PROBLEM
Starting with the line that contains "Task: Click the Asset override text field" and continuing through the end of the records, give the lines again with "title" swapped for "heading" and nothing else changed. Leave the pictures out of your answer.

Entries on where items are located
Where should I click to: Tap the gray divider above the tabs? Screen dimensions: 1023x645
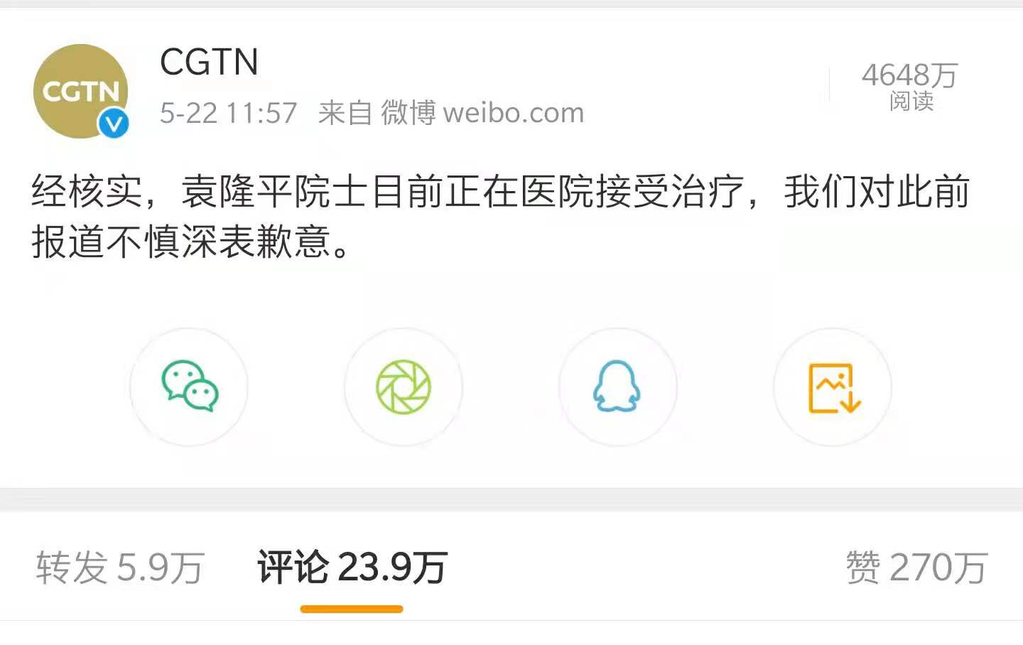pyautogui.click(x=512, y=499)
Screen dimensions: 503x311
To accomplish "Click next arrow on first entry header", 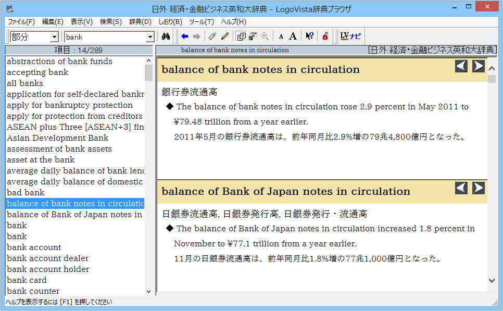I will pos(478,66).
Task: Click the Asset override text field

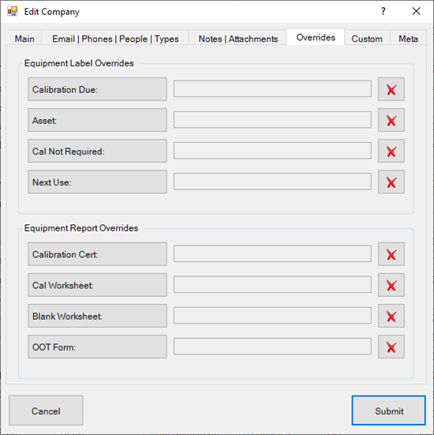Action: pos(272,120)
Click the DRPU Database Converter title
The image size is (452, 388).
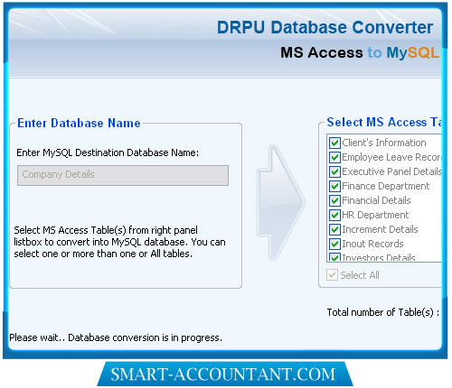click(325, 27)
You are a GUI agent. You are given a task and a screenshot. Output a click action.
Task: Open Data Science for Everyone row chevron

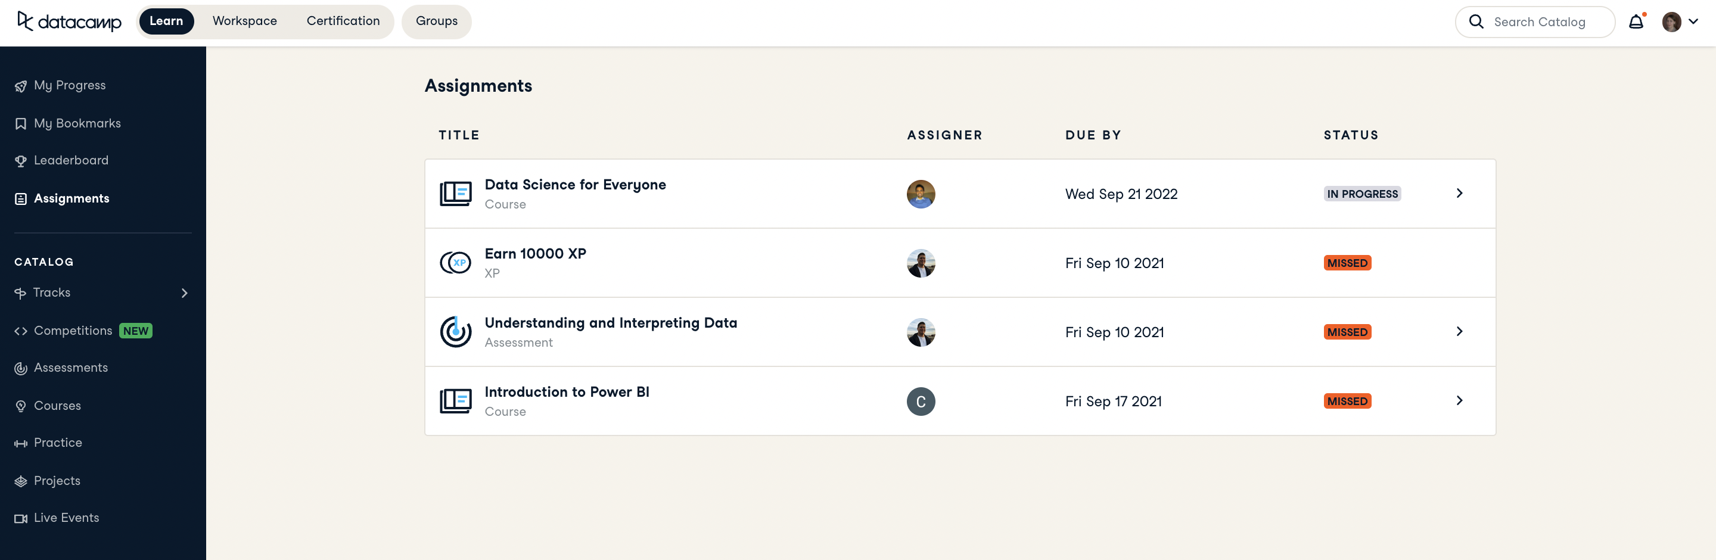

THE REPLY
Task: Click the Asset override text field

Action: pos(272,120)
Click the DRPU Database Converter heading
The image size is (452, 388).
click(325, 27)
You are a GUI agent. You are given a task and a screenshot. Output a click action.
Task: Open Data Science for Everyone row chevron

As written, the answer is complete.